(Stored records)
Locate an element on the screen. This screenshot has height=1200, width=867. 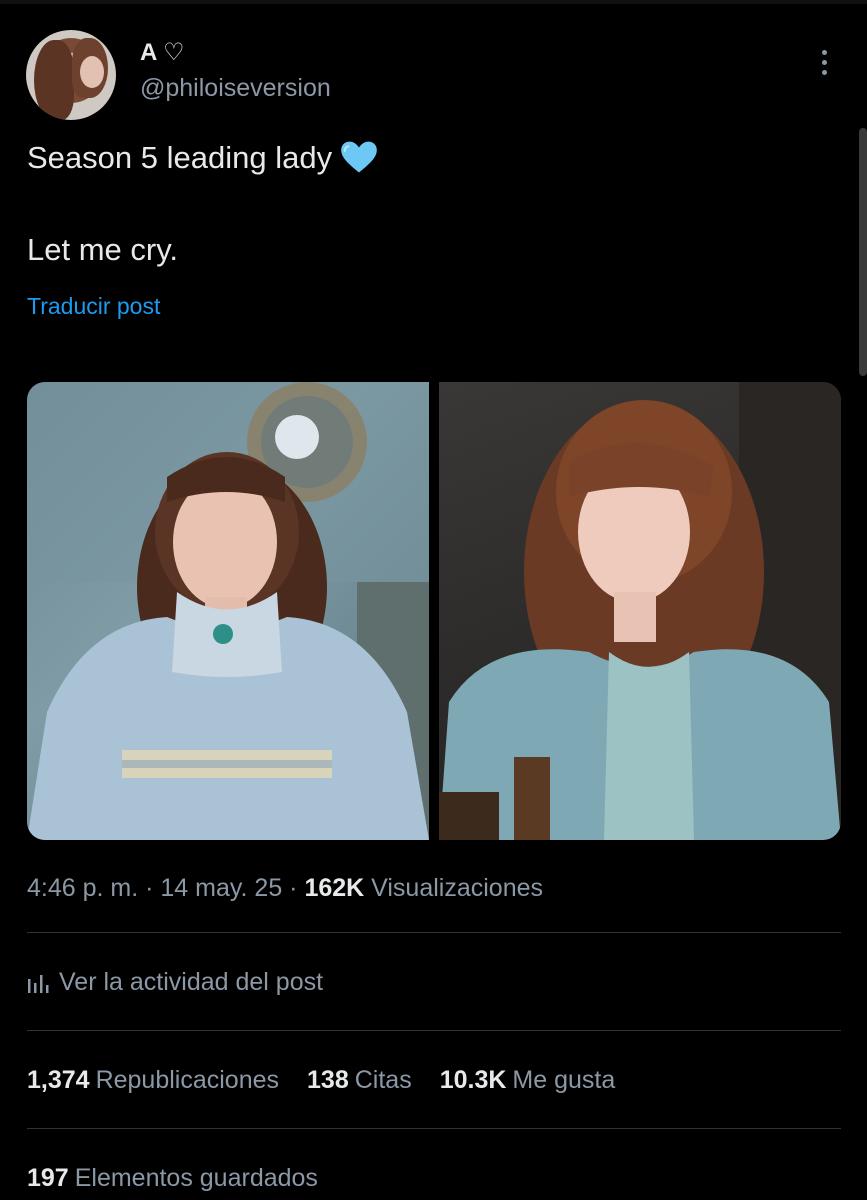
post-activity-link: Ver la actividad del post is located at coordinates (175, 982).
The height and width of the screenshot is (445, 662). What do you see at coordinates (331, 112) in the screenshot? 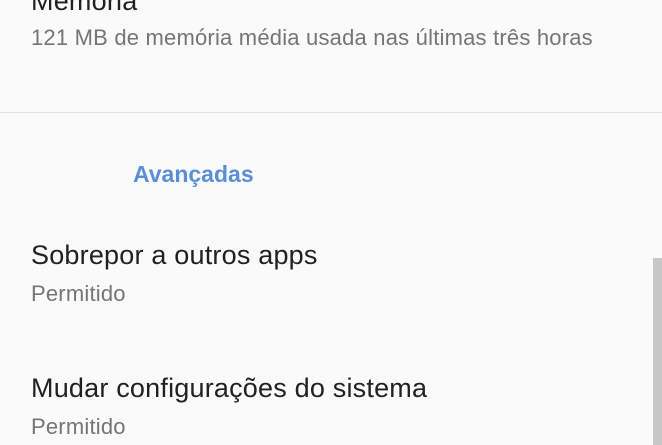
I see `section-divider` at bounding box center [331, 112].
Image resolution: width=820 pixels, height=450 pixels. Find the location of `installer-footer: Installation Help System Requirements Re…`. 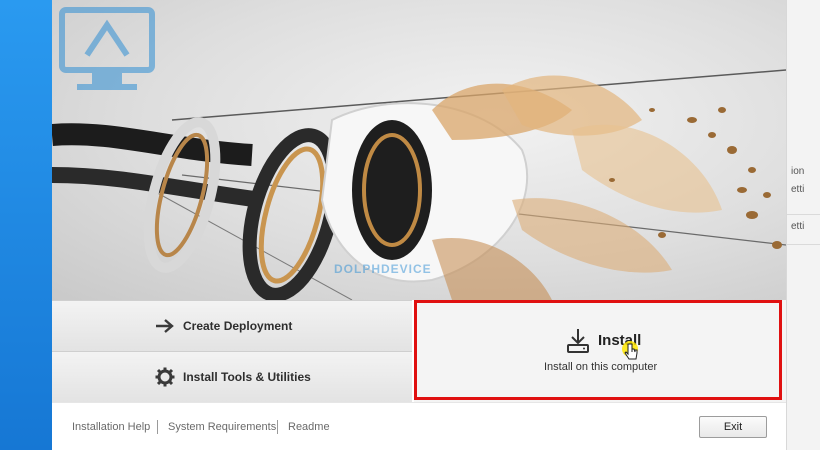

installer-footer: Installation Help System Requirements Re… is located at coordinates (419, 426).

* * *

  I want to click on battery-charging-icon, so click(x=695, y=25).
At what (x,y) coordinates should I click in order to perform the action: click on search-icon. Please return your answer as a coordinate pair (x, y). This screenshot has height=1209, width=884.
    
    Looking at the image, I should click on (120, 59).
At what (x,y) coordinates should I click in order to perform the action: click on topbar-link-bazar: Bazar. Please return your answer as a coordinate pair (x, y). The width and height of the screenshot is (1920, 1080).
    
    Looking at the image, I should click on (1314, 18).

[The problem]
Copy the items word for word, from the line containing "Image resolution: width=820" through the line containing "installer-footer: Installation Help System Requirements Re… is", including both of those lines. Leave the pictures out.

[Written solution]
Image resolution: width=820 pixels, height=450 pixels. Find the location of `installer-footer: Installation Help System Requirements Re…`. 

installer-footer: Installation Help System Requirements Re… is located at coordinates (419, 426).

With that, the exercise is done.